Efficient on-line algorithms for Euler diagram region computation

Euler diagrams are an accessible and effective visualisation of data involving simple settheoretic relationships. Sets are represented by closed curves in the plane and often have wellformedness conditions placed on them in order to enhance comprehensibility. The theoretical underpinning for tool support has usually focussed on the problem of generating an Euler diagram from an abstract model. However, the problem of efficient computation of the abstract model from the concrete diagram has not been addressed before, despite this computation being a necessity for computer interpretations of user drawn diagrams.
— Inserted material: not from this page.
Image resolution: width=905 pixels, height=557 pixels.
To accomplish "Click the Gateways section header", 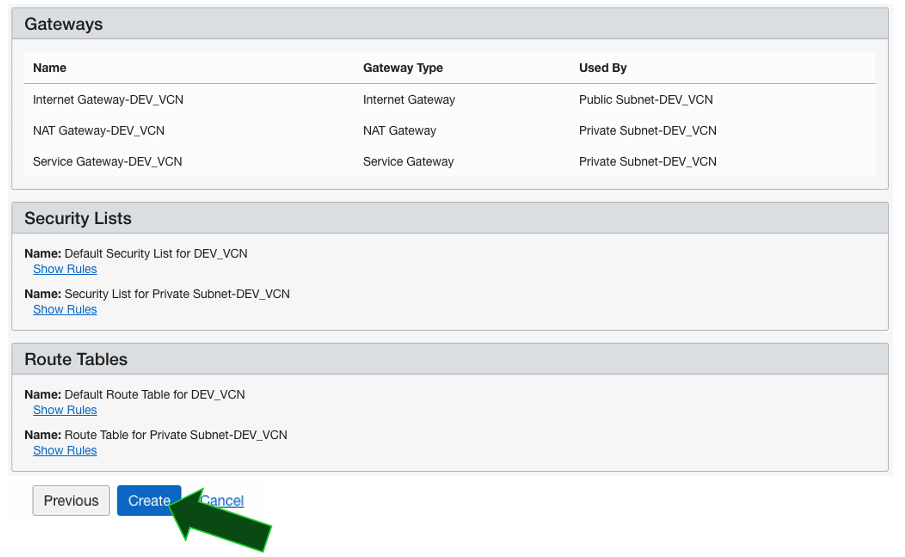I will click(64, 24).
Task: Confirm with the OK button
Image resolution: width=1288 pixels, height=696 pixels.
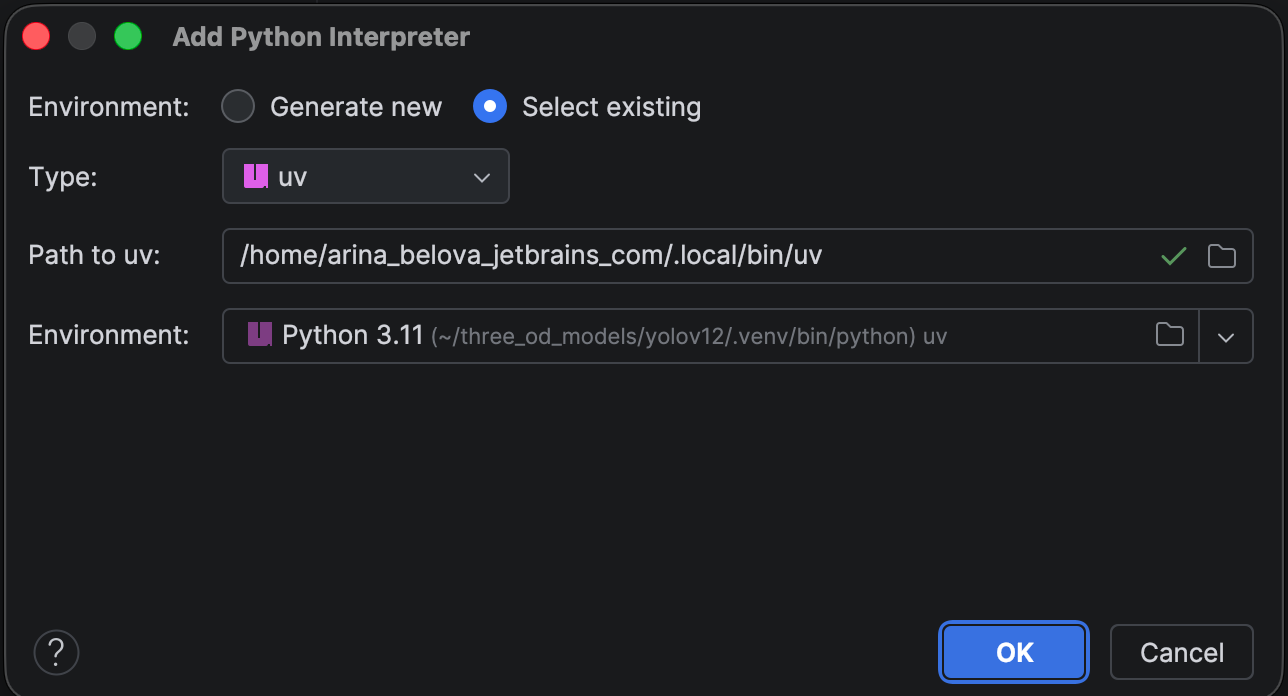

This may be used, together with automated manipulations of the abstract model, for purposes such as semantic information presentation or diagrammatic theorem proving. Furthermore, in interactive settings, the user may update diagrams “on-line” by adding and removing curves, for example, in which case a system requirement is the update of the abstract model (without the necessity of recomputation of the entire abstract model). We define the notion of marked Euler diagrams, together with a method for associating marked points on the diagram with regions in the plane. Utilising these, we provide on-line algorithms which quickly compute the abstract model of a weakly reducible wellformed Euler diagram (constructible as a sequence of additions or removals of curves, keeping a wellformed diagram at each step), and quickly updates both the set of curves in the plane as well as the abstract model according to the on-line operations. Efficiency is demonstrated by comparison with a common, naive algorithm. Furthermore, the methodology enables a straightforward implementation which has subsequently been realised as an application for the user classification domain.